Apa itu Aborsi Spontan?

Aborsi spontan adalah istilah pengganti untuk keguguran. Ini berarti kehilangan kehamilan yang tidak disengaja biasanya sebelum minggu ke-20 atau ke-22, dan biasanya terjadi sangat awal pada kehamilan. Ada perkiraan yang menunjukkan bahwa 50% kehamilan berakhir dengan aborsi spontan, tetapi banyak di antaranya tidak pernah dikenali. Kegagalan telur yang dibuahi untuk ditanamkan dapat menyebabkan keguguran dini yang tidak pernah diduga sebagai kehamilan.

Dari keguguran yang diakui sebagai kehamilan sebenarnya, sebagian besar berakhir pada atau sebelum minggu ke-12 kehamilan. Tingkat keguguran menurun secara signifikan setelah minggu ke-13. Hal ini terutama terjadi jika jantung ternyata berfungsi. Setelah fungsi jantung ditentukan, wanita umumnya memiliki 95% kesempatan untuk tidak keguguran. Ini tidak menghalangi risiko persalinan prematur.

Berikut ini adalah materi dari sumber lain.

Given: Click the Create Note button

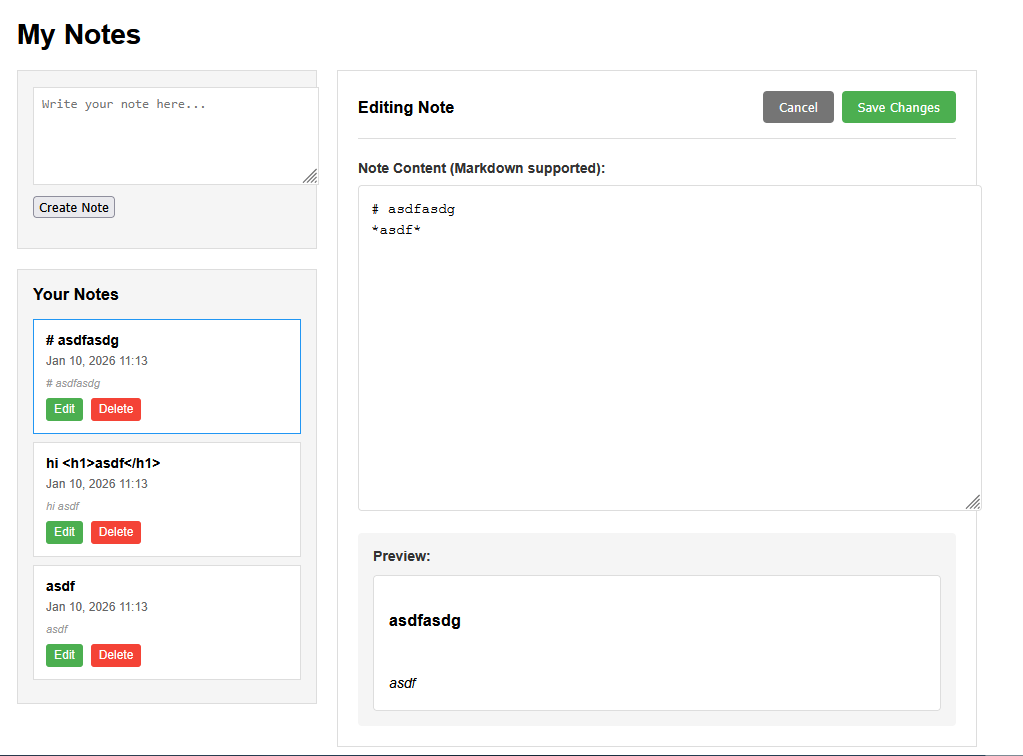Looking at the screenshot, I should 74,207.

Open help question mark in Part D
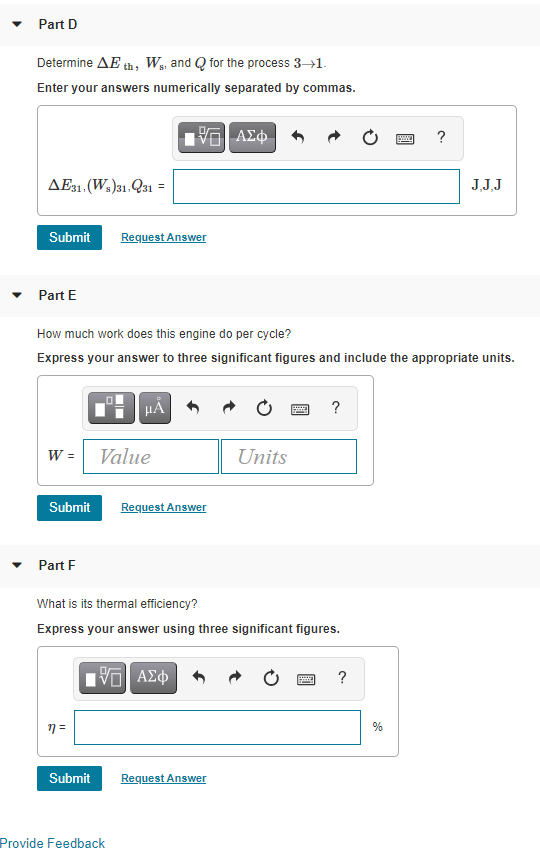click(x=441, y=137)
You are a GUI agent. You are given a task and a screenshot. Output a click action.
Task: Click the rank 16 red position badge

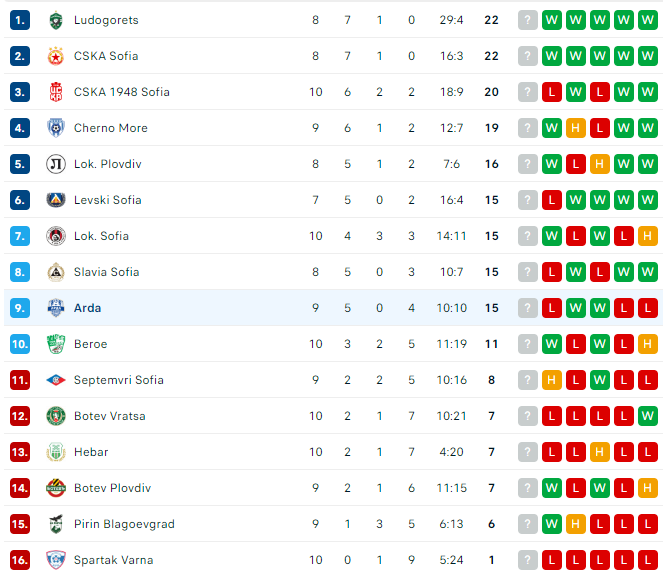pyautogui.click(x=20, y=560)
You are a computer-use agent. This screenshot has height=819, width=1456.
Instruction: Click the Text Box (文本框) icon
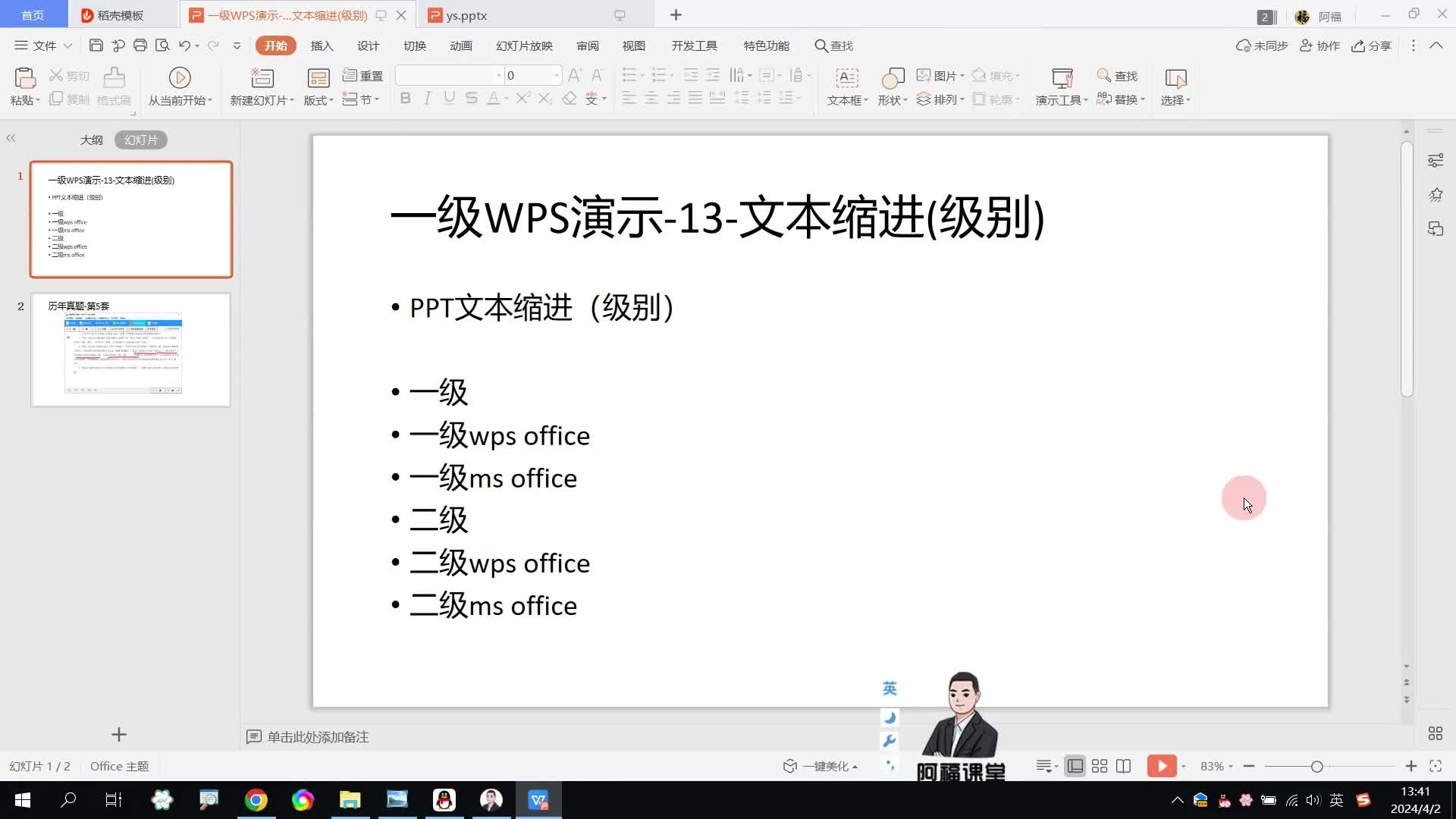click(x=846, y=77)
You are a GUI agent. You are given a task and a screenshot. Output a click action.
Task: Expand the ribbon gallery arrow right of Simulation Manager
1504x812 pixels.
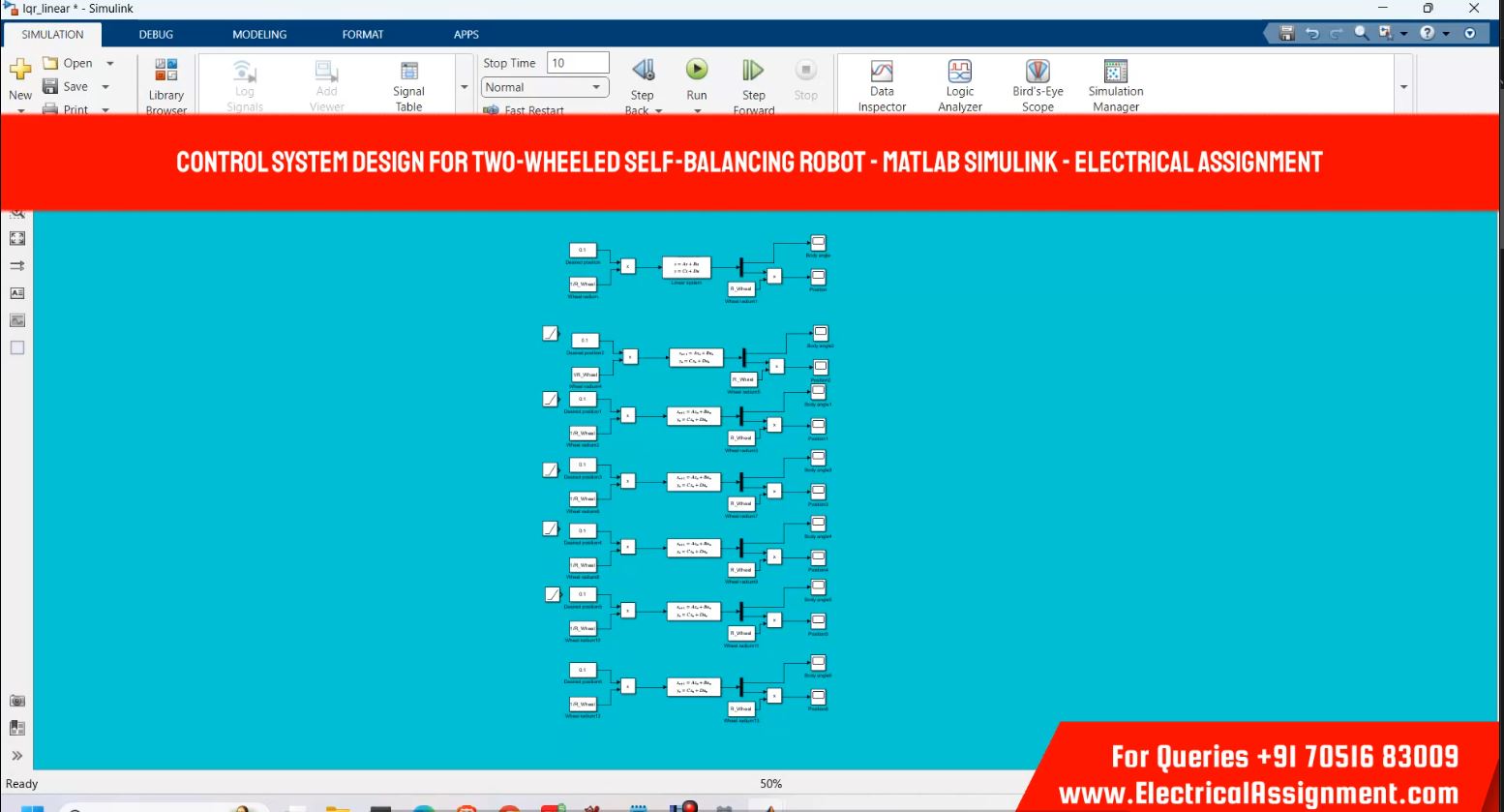pos(1403,87)
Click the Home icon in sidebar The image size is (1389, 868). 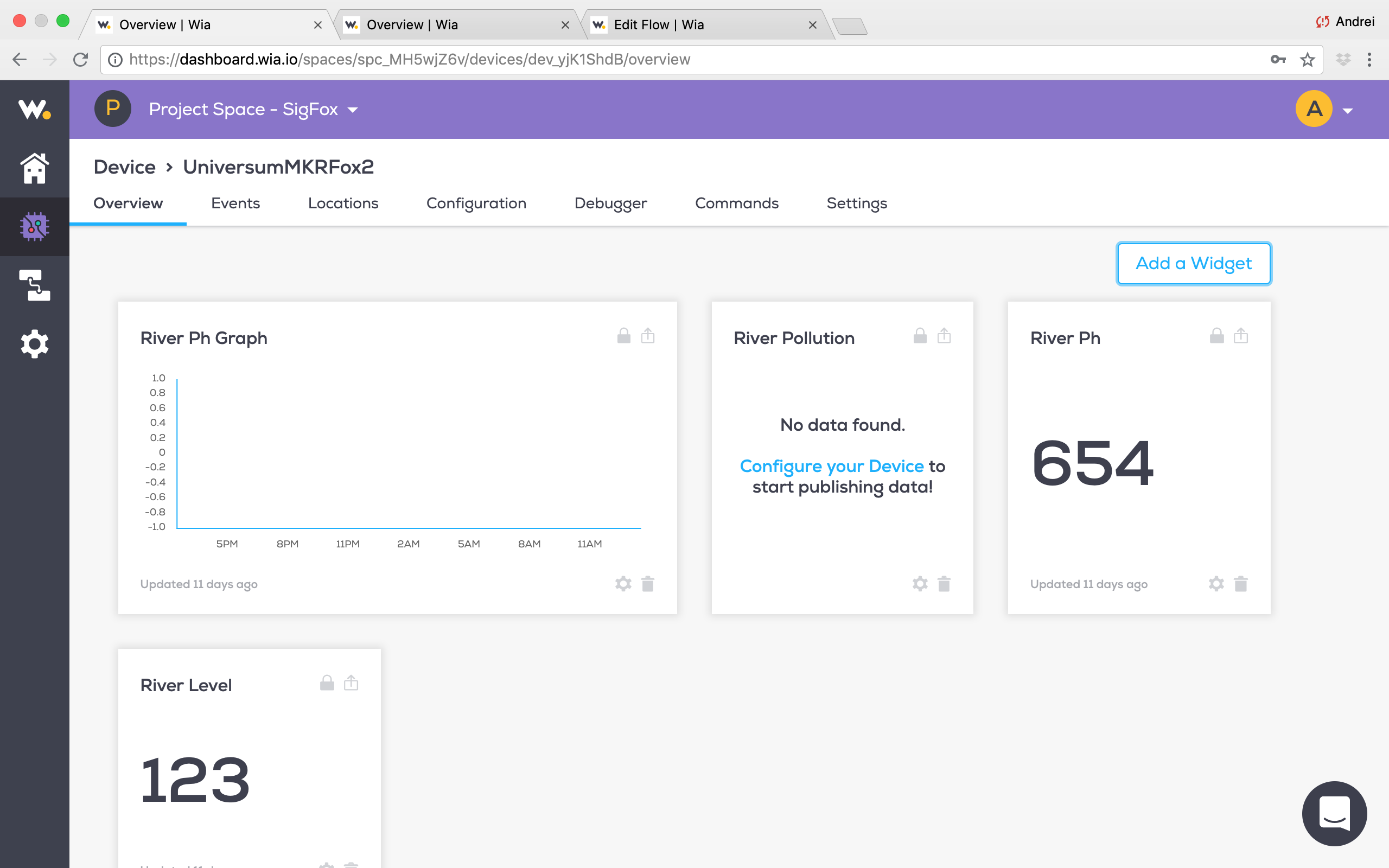point(34,168)
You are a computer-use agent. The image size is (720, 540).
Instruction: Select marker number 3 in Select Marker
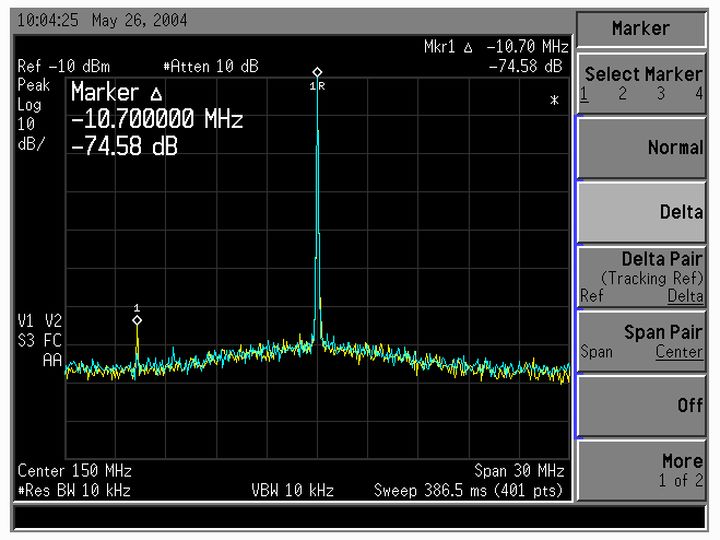[x=661, y=94]
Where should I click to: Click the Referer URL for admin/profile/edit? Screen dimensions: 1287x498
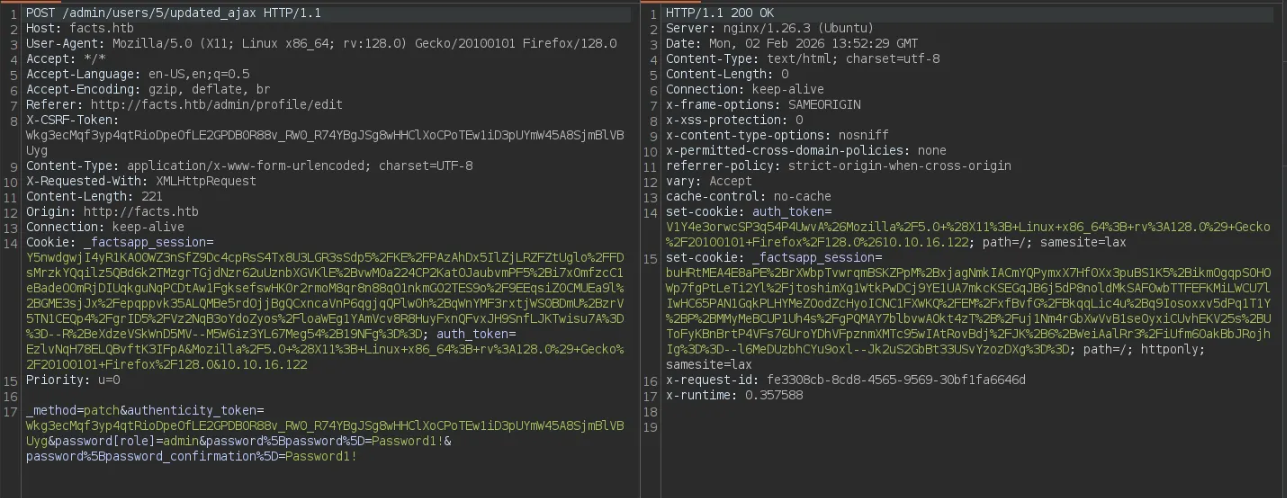216,105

Ada beberapa hal yang dapat menyebabkan aborsi spontan. Pilihan gaya hidup seperti merokok dan menggunakan obat-obatan dapat meningkatkan risiko. Kelainan kromosom pada janin biasanya merupakan penyebab nomor satu, dan ini tidak selalu merupakan penyakit genetik, tetapi seringkali hanya kesalahan yang terjadi dalam reproduksi sel baru setelah pembuahan sel telur. Ketika ini parah, mereka dapat menciptakan situasi di mana janin tidak dapat hidup, dan mati di dalam rahim. Tubuh secara alami merespons ini dengan keguguran.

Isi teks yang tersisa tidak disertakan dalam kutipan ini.